◆ **TRECHO DO DOCUMENTO**
◇ ◇ ◇ ◇ ◇ ◇ ◇

Volta do grupo ao controle de Cabul ocorre 20 anos após sua expulsão por invasão americana; falta de resistência das forças do governo surpreende a própria milícia fundamentalista
Um soldado afegão em um veículo militar em uma rua em Cabul, no Afeganistão Foto: STRINGER / REUTERS
Um soldado afegão em um veículo militar em uma rua em Cabul, no Afeganistão Foto: STRINGER / REUTERS

CABUL —  O governo do Afeganistão entrou em colapso neste domingo com a fuga do país do presidente, Ashraf Ghani, e a entrada do Talibã na capital, Cabul — marcando, na prática, a volta do grupo fundamentalista ao poder, 20 anos depois de seu regime ser derrubado pela invasão dos Estados Unidos, em outubro de 2001.

◇ ◇ ◇ ◇ ◇ ◇ ◇

◆ **DADOS FORNECIDOS**
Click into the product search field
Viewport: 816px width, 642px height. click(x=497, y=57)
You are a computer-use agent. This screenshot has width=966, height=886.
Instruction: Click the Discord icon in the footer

◇ ◇ ◇ ◇ ◇ ◇ ◇

◆ **TAREFAS E EXERCÍCIOS**
• a. Responda, com base na notícia sobre a volta do Talibã ao poder:
(i) O que surpreendeu a própria milícia fundamentalista?
(ii) Quem fugiu do país neste domingo?
(iii) Em que mês e ano o regime do grupo foi derrubado pela invasão dos Estados Unidos?
• b. Retome, por favor, a notícia sobre a volta do Talibã ao poder e continue o texto depois da última frase.

◆ **RESPOSTAS DADAS**
• a.
(i) A falta de resistência das forças do governo.
(ii) O presidente Ashraf Ghani.
(iii) Em outubro de 2001.

• b.
Um novo governo ainda não foi formalmente anunciado e ainda há, em tese, negociações com lideranças políticas do Gabinete pró-Ocidente que ficou sem líder com a fuga de Ghani. No entanto, comandantes do Talibã assumiram o controle do palácio presidencial em Cabul e deram entrevista no local, dizendo que estavam garantindo a segurança na cidade para a volta de seus líderes que estão no exílio e fora da capital. O grupo divulgou um comunicado informando que assumiu os postos policiais que foram abandonados pelas forças do antigo governo.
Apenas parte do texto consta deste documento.